I can use "ls" anymore  every time i try to use ls i get 

```

ls: error while loading shared libraries /lib/libpthread.so.0: invalid elf header

```

So non of my scripts can run at boot, and i can view any files. 

Some one please help me threw this problem.

----------

## Steven Robertson

You, my friend, are quite thoroughly screwed.  Your system is basically trashed, until you can restore the file.

But there's hope!  If you can, using the LiveCD, send me the details of your CHOST, CFLAGS, and glibc version, I can build you a binary package of glibc.  Just untar it (again, using the livecd) in your hard drive's root, and you _should_ get your system usable again.  Immediately remerge glibc from sources afterwards.

PM me if that would help.

Steve

----------

## mast3rmind

how could have happend the system was just installed this morning?

I using kernel 2.6.7 and i recompiled it earlier today to get pegasus usb support and after that it was fine, then later i get this . . .

----------

## Steven Robertson

Either filesystem corruption, or an incomplete/improper merge caused by too aggressive CFLAGS or a damaged GCC, or possibly even memory corruption.  

To test for filesystem corruption, find the MD5sum of several CDs or other large files on a different disc, copy them over to your hard drive, and see if the MD5sums match.  To test for memory corruption, use the mentest86plus tool available at http://www.memtest.org/.  Overly aggressive CFLAGS should be obvious, and a damaged GCC will be shown by it being unable to compile itself (meaning you can't emerge gcc); you'd have to pull a binary package if that's the case.

Try the memory.  I got burned bad with bad RAM once.  If you do find it to be bad, check out a kernel with the new badram patch floating around.  (I use Nitro-Sources, and it incorporates the patch.)  That will enable you to have a perfectly stable system, despite any bad sections of your RAM.

----------

## mast3rmind

this machine doesnt have a cdrom drive because it's a sony picturebook c1x (sony didnt sell them with pcmcia cdroms) but i managed to come up with a way to install  linux over the windows 98 (that came stock on it) I installed mandrake linux 8.2 3 months ago using a usb cdrom and the mandrake 8.2 usb boot floppy, mandrake seemed to run fine and all, despite the fact some things where slow (it was big n slow mandrake! ) and X ran fine, but yesterday i decide  to install gentoo, so from in side the mandrake installation, i using mutilple xterm windows, i use an empty partion for gentoo  and use the stage2 tarball. after the install it ran fine, so i deleted the mandrake partions  and made a larger partion for gentoo's /usr and i then ran "cp -a /usr/* /usr2" and in a ssh session, logged into the laptop, i ran "ls /usr2" and thats when i got this error.  
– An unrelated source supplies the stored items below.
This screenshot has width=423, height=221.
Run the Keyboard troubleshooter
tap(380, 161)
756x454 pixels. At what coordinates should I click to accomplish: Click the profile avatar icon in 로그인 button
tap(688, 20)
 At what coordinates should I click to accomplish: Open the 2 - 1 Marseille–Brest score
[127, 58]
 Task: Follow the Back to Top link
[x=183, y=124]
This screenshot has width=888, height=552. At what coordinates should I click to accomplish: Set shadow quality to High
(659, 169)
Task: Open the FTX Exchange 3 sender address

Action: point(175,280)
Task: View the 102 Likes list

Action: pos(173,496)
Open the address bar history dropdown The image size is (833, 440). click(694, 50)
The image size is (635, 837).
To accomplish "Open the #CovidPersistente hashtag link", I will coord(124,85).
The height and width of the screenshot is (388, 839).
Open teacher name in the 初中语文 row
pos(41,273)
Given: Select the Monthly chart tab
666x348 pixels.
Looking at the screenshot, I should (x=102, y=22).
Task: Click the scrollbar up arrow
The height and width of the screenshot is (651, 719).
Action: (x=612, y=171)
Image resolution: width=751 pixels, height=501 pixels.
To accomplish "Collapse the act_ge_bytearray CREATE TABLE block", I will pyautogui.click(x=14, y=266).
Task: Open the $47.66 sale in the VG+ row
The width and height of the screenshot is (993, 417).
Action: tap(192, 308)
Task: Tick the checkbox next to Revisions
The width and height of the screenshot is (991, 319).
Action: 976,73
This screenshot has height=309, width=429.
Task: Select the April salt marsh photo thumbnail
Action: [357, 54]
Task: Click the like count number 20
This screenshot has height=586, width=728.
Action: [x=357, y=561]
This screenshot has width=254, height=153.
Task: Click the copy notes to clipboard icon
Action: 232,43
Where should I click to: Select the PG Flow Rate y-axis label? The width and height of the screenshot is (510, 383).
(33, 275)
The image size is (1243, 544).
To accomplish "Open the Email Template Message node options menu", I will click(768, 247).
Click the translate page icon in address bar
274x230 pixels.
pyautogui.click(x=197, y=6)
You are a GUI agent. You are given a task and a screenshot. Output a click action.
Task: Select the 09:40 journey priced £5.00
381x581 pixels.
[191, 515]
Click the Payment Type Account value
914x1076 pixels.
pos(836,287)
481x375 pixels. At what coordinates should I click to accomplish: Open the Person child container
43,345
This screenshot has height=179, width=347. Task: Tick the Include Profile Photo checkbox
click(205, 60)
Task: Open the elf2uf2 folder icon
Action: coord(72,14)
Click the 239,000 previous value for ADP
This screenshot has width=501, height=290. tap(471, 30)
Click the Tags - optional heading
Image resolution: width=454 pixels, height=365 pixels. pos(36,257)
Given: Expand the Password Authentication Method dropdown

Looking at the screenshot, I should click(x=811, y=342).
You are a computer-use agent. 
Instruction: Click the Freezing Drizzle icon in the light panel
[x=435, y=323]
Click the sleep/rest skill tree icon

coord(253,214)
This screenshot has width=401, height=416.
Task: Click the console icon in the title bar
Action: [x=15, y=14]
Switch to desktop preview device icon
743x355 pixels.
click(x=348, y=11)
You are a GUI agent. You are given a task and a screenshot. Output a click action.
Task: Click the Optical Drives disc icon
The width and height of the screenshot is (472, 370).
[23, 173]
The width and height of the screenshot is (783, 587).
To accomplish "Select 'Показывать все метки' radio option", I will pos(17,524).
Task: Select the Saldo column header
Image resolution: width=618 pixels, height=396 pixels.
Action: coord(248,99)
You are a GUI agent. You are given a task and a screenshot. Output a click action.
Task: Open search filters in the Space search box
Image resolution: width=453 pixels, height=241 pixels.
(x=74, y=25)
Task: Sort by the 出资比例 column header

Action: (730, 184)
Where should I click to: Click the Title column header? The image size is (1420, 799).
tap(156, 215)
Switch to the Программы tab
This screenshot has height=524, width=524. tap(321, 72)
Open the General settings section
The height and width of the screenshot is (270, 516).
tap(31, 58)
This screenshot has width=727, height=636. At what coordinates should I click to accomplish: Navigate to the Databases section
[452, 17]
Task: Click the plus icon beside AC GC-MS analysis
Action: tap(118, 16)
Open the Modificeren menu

I don't think it's bad memory,  and the CFLAGS where the default settings, the only thing i think  it could be is filesystem corruption.  since me usb ethernet device is down i can d/l any files.

btw:

My cflags and  chost set  by the catalyst build script are 

```

CFLAGS="-02 -mcpu=i686 -fomit-frame-pointer"

CHOST="i386-pc-linux-gnu"

```

----------

## Steven Robertson

I take it back, it prolly wasn't hardware.  See this thread:

https://forums.gentoo.org/viewtopic.php?t=208838

Guy had your exact problem.

----------